Sludge dewatering, as one of the most important steps of sludge treatment, can facilitate transportation and improve disposal efficiency by reducing the volume of sludge. This study investigated the effects of electrolysis-activated persulfate oxidation on improving sludge dewaterability. The results indicated that the sludge capillary suction time (CST) and water content of dewatered sludge cake (Wc) reduced from 93.7 s and 87.8% to 9.7 s and 68.3% respectively at the optimized process parameters: electrolysis voltage of 40 V, electrolysis time of 20 min, and 1.2 mmol/g TS S₂O₈²⁻. Correlation analysis revealed that the enhancement of sludge dewaterability was closely associated with the increased floc size and zeta potential, decreased protein content in three-layers extracellular polymeric substances (EPS) and viscosity (R = −0.868, p = 0.002; R = −0.703, p = 0.035; R ≥ 0.961, p < 0.001; R = 0.949, p < 0.001). Four protein fluorescence regions in EPS were analyzed by three-dimensional excitation-emission matrix parallel factor (3D-EEM-PARAFAC). The protein secondary structure was changed after the treatment, and the reduction of α-helix/(β-sheet + random coil) indicated that more hydrophobic sites were exposed. Analysis by X-ray photoelectron spectroscopy (XPS), Fourier transform infrared (FTIR) and rheological test demonstrated that the hydrophilic functional groups of the sludge were decreased and the sludge mobility was significantly enhanced after the treatment with electrolysis-activated persulfate oxidation. Moreover, bound water was converted to free water during SO₄·⁻ and ·OH generated by electrolysis-activated persulfate degraded EPS and attacked sludge cells. Meanwhile, scanning electron microscopy (SEM) images revealed that the treated sludge formed porous channel structures, which promoted the flowability of the water. These findings provide a new insight based on electrolysis-activated persulfate oxidation in sludge treatment for enhancing sludge dewaterability.

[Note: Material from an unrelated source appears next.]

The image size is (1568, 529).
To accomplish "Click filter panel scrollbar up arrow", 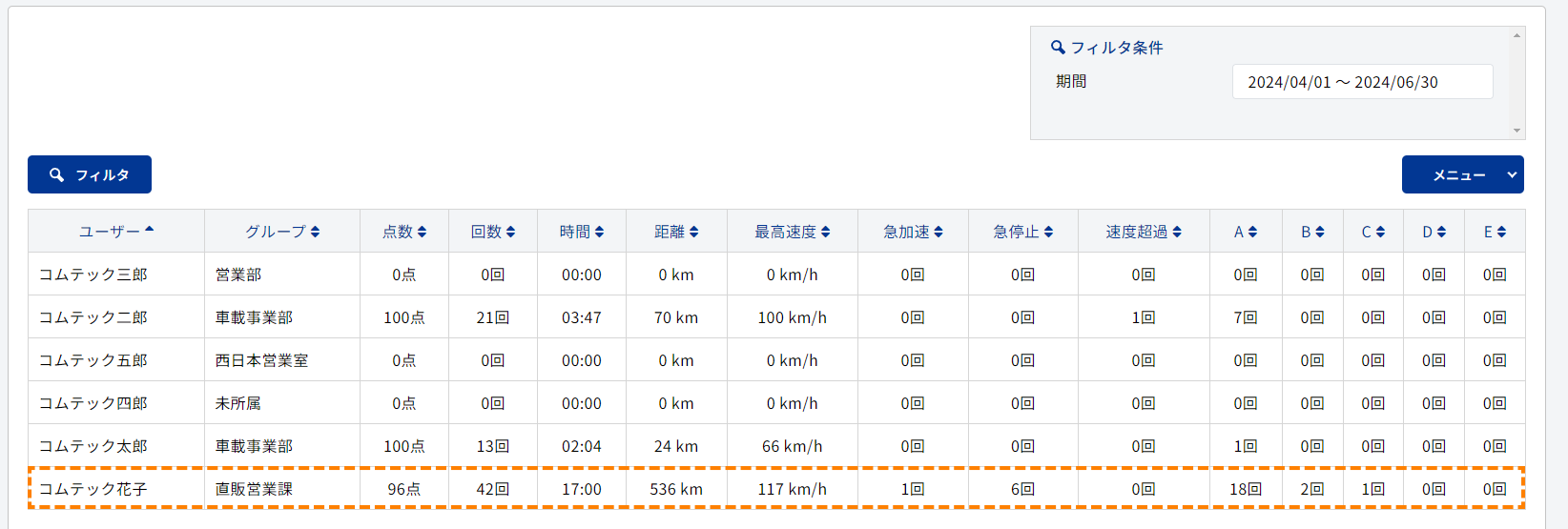I will 1516,35.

污泥脱水作为污泥处理最重要的步骤之一，可以通过减少污泥量来方便运输和提高处置效率。本研究调查了电解活化过硫酸盐氧化对提高污泥脱水能力的影响。结果表明，在优化的工艺参数下：电解电压40 V，电解时间，污泥毛细管吸入时间（CST）和脱水污泥饼含水量（Wc）分别从93.7 s和87.8%降低到9.7 s和68.3% 20 分钟，和 1.2 mmol/g TS S ₂ O ₈ ²⁻. 相关性分析表明，污泥脱水能力的提高与絮体大小和zeta电位的增加、三层胞外聚合物（EPS）中蛋白质含量和粘度的降低密切相关（R  = -0.868，p  = 0.002；R  = -0.703 , p  = 0.035; R  ≥ 0.961, p  < 0.001; R  = 0.949, p < 0.001)。EPS中的四个蛋白质荧光区域通过三维激发-发射矩阵平行因子（3D-EEM-PARAFAC）进行分析。处理后蛋白质二级结构发生变化，α-螺旋/（β-折叠+无规卷曲）的减少表明更多的疏水位点暴露。X射线光电子能谱（XPS）、傅里叶变换红外（FTIR）和流变测试表明，经过电解活化过硫酸盐氧化处理后，污泥的亲水性官能团减少，污泥流动性显着增强。此外，结合水在 SO ₄ · ^-过程中转化为自由水电解活化过硫酸盐产生的·OH降解EPS并攻击污泥细胞。同时，扫描电子显微镜（SEM）图像显示，处理后的污泥形成了多孔通道结构，促进了水的流动性。这些发现提供了基于电解活化过硫酸盐氧化在污泥处理中提高污泥脱水能力的新见解。